《爆劇落》✪『バランス✪彼のシャツが私の家に置かれた日』
「あっと、そういうのは困るというか」
しどろもどろになって頰がまた桜色に染まる彼女。
桜色だった頰が、見ているうちにどんどん真っ赤な椿色になりそうだ。
それに、掴んでいる彼女の肩が両手にやけに熱く感じてくる。彼女の体が熱を持っているのか、俺の手が熱くなっているのか判断がつかなくなっていた。
「あんた、ばかな想像すんのやめてくれる?」
「は?」
「俺は、食いっぱなしで帰る気なのかって言いたかったんだよ」
顎でテーブルの上にあるカレー皿を示した。
「ひょっとしてさ、へんな期待しちゃったんだ? あんた」
彼女の顔を覗き込み、にやついてみる。
余計に顔を真っ赤にした彼女。
慌てながら彼女の肩に置いていた俺の手を払い落とし、カレー皿に手を伸ばした。
「ば! 馬鹿な! 片付けますよ。
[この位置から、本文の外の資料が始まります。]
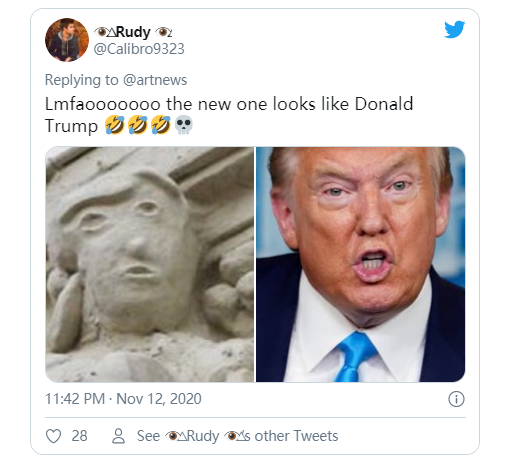Screen dimensions: 508x461
Task: Click the third laughing emoji beside skull
Action: coord(161,125)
洗えばいいんでしょ、洗えば」
真っ赤な顔してカレー皿とスプーンを持ちキッチンへむかう彼女を見ていたら、無性に笑いたくなってきた。
でも、きっと笑うと彼女がまた真っ赤になって怒り出しそうだ。だから、堪える為に手の甲で口の端を押さえた。
声は出さずに済んだが、肩が震えるのは止められなかった。